- July meeting cut the fed funds rate 0.25%, in the first reduction since December 2008
- The Fed cited overseas threats to US economic growth not the expansion itself as the prime reason
- Markets expect a second cut at the September 18th FOMC
The Federal Reserve will release the edited minutes of the July30-31 Federal Open Market committee (FOMC) meeting on Wednesday August 21 at 18:00 GMT, 14:00 EDT
The Federal Reserve policy that switched to neutral in January completed the circle last month with first decrease in the base rate in more than a decade from a 2.50% upper target to 2.25%. The logic behind the decision, as has been consistent from January, cited external threats to the US expansion, the US-China trade war, Brexit and the generalized slowdown in global economic activity.
The FOMC statement was anodyne, “This assessment [for future rate policy] will take into account a wide range of information, including measures of labor market conditions, indicators of inflation pressures and inflation expectations, and readings on financial and international developments.”
Chairman Jerome Powell in his statement and news conference after the announcement made the governors’ concerns far more concrete. “There is nothing in the US economy that presents a threat to the US economy, down side risks are coming from abroad.”

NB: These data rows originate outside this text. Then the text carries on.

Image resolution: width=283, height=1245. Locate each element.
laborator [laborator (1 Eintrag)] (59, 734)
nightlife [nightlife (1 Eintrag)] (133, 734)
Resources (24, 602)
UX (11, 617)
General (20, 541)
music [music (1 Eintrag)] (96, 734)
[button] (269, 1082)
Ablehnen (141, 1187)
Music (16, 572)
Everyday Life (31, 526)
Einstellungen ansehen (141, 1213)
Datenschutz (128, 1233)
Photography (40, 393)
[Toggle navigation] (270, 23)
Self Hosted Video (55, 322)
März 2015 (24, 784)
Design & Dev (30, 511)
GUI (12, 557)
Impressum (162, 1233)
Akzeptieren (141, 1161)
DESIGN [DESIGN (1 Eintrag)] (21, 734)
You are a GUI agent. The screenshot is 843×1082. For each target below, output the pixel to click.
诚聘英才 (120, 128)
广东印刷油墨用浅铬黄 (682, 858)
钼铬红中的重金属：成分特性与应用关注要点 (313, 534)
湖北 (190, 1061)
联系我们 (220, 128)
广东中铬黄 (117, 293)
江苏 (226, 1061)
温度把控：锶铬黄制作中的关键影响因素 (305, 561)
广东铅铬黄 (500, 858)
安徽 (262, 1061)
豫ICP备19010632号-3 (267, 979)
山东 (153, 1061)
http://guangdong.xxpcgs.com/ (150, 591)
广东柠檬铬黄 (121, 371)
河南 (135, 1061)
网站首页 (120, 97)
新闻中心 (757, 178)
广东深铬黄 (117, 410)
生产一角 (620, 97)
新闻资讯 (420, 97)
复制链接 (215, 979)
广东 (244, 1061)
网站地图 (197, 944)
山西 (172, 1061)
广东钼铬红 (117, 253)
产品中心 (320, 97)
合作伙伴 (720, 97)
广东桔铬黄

Mr. Powell also referred to the rate cut as a ‘mid-cycle adjustment,” a comment that sent the equities into a swoon, though he modified it later to note that rate cuts were still possible.
He warned against assuming that this was the beginning of a rate cycle. “That is not what we are seeing now, that’s not our perspective now."
Mr. Powell was pointed in mentioning the benefits in employment and wages delivered to the farther reaches of the labor economy by the long running expansion and the pressure the tight job market was exerting on compensation as a fulfillment of its Congressional mandate for full employment.
The American economy presents an uneven picture in the middle of the third quarter.
Economic growth averaged 2.6% in the first half, with a minor downward adjustment expected to second quarter activity from 2.1% to 2.0% when the first revision is issued on August 29th. The Atlanta Fed’s GDPNow model was tracking at 2.2% for the third quarter on August 16.
Job creation remains strong. Non-farm payrolls registered 164,000 in July and 193,000 in June putting to rest fears that weak February and May numbers heralded an ebbing expansion. The three month moving average has fallen from 235,000 in January to 187,000 in July but that is still above the new entrant level insuring that labor shortages and their benefits to workers should continue.
Other labor market indicators remain robust: initial jobless claims and the unemployment are at or near 50 year lows and the increase in annual wages is close to its decade top.
Retail sales have rebounded from the impact of the partial government shutdown in January. Overall sales rose 0.7% in July more than twice the estimate and have averaged 0.6% monthly from March. The control group which factors into the Bureau of Economic Analysis GDP calculation gained 1.0% last month, ahead of the 0.7% estimate and has averaged a healthy 0.64% over the past five months.
Consumer spending at current levels is commensurate with an economy expanding at its current 2.0%-2.5% rate.
Business sentiment has been falling steadily since its highs of last year and the declining optimism has taken investment spending down with it. The main culprit is the trade war with China and its seemingly intractable economic and political disputes. Next in line for business is the unknown impact of Britain’s exit from the European Union. Finally the global economy has been slowing for most of the year largely under the flail of the trade arguments of its three largest components.
Fed Funds Futures
The credit markets have been predicting lower US interest rates since early last November six weeks before the Fed December rate hike. That conviction is unchanged. The fed funds futures show a 95% chance of a 25 basis point cut at the culmination of the September 18 FOMC meeting and 5% odds for a 50 point cut.
In the three weeks since the July 31 FOMC volatility and risk in global markets has increased substantially. The US has threatened to impose tariffs on the balance of Chinese imports, political protests in Hong Kong have escalated dramatically and Boris Johnson the new British Prime Minister has promised that the UK will leave the EU on October 31 deal or no deal.
The Fed judgement that the US economy is in good shape has not been altered by the statistics of the past three weeks but the global picture has worsened considerably.
It is these risks and their implication for Fed policy that will occupy the markets.
Against the increasingly fragile background the minutes are not likely to add much analysis. But the more they reflect the market’s rising global concerns the more certain a September Fed cut becomes.